Print the line containing "At what coordinates" and all lines after it to the end of the records below, exactly as written. No pictures.

=== Section Start ===

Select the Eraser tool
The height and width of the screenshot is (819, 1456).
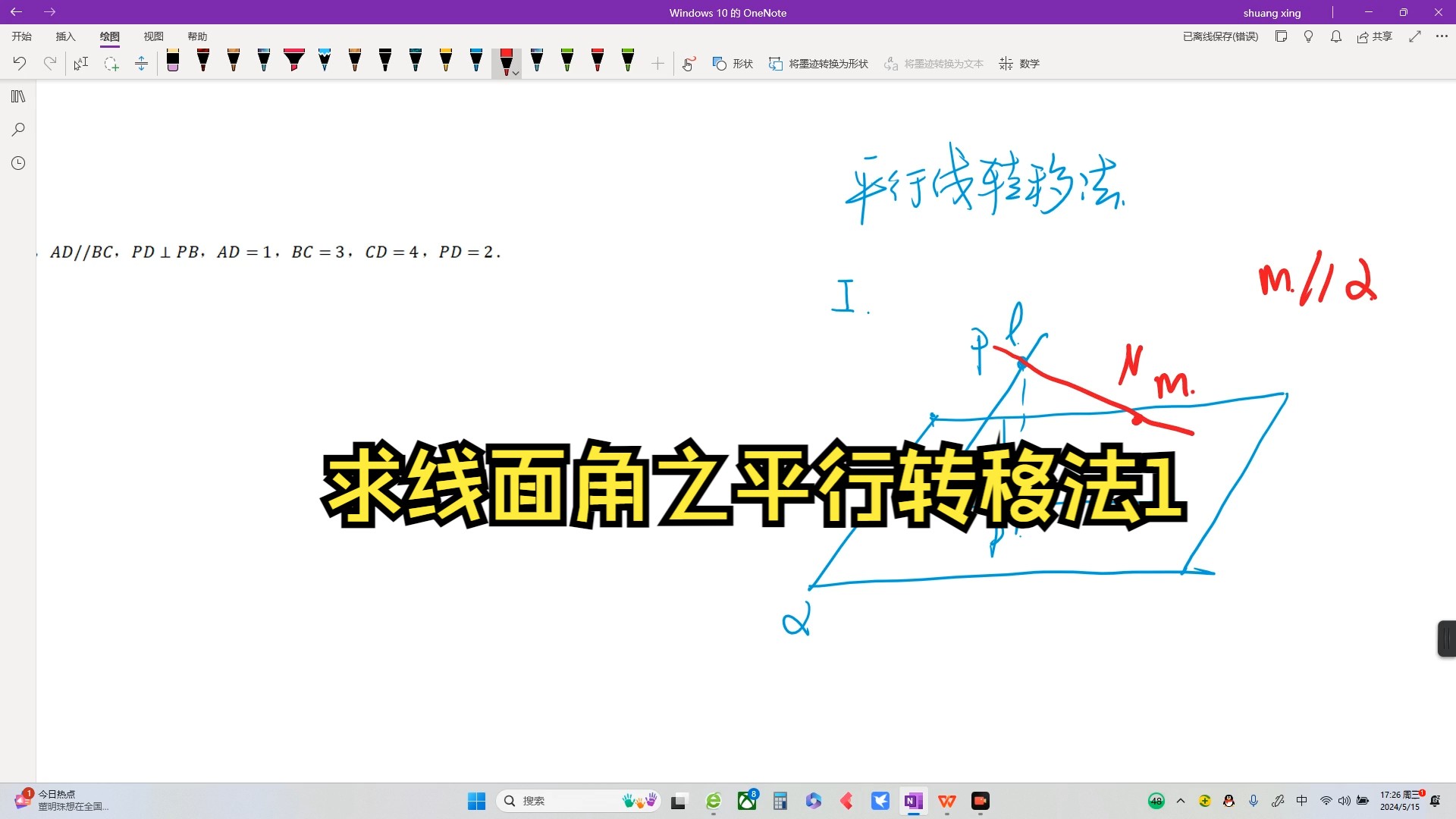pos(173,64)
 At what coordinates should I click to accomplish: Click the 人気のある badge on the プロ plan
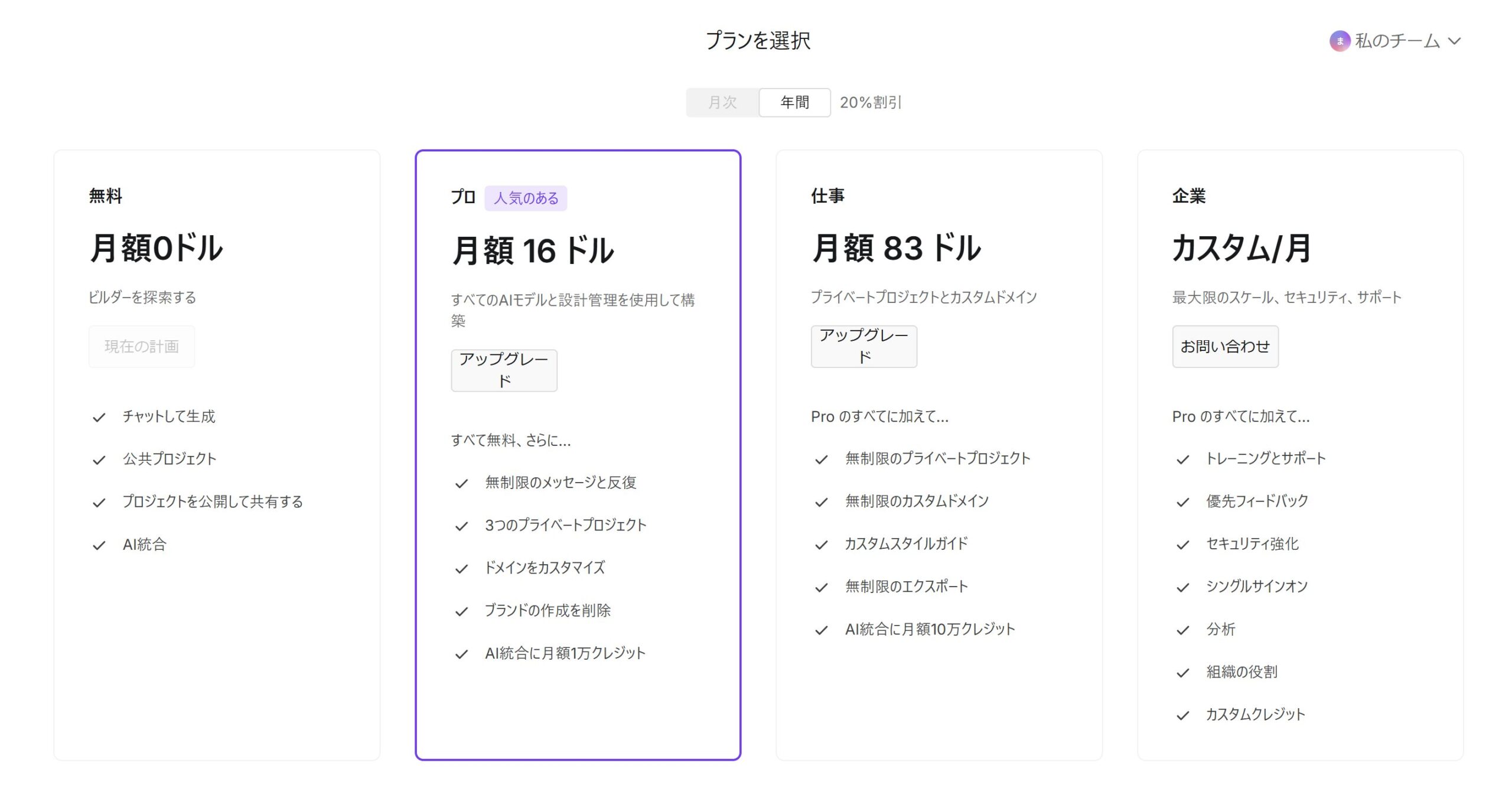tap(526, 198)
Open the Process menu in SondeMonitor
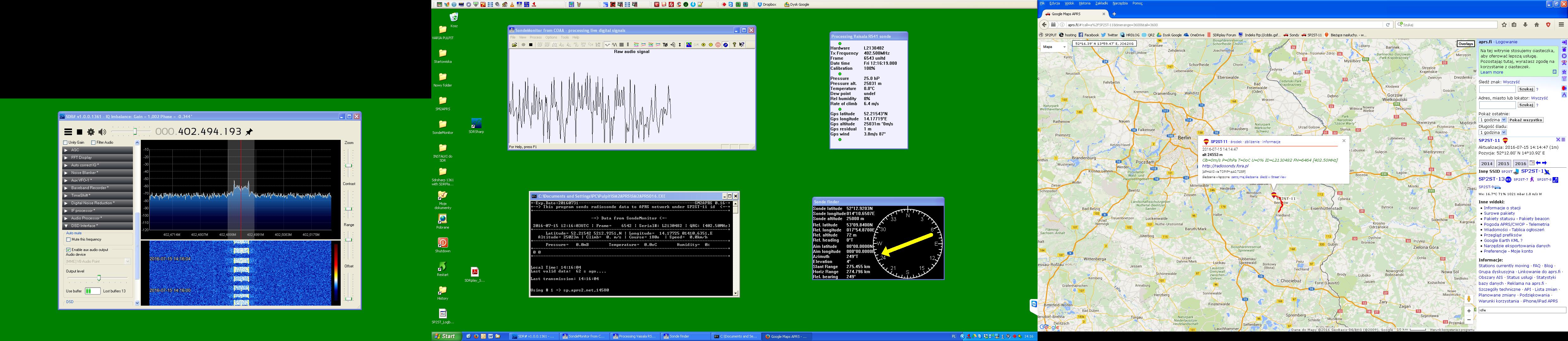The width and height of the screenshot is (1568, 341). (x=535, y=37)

=== Section End ===

Response to the task:
 At what coordinates should I click to accomplish: Click the 人気のある badge on the プロ plan
tap(526, 198)
Open the Process menu in SondeMonitor
The width and height of the screenshot is (1568, 341). (x=535, y=37)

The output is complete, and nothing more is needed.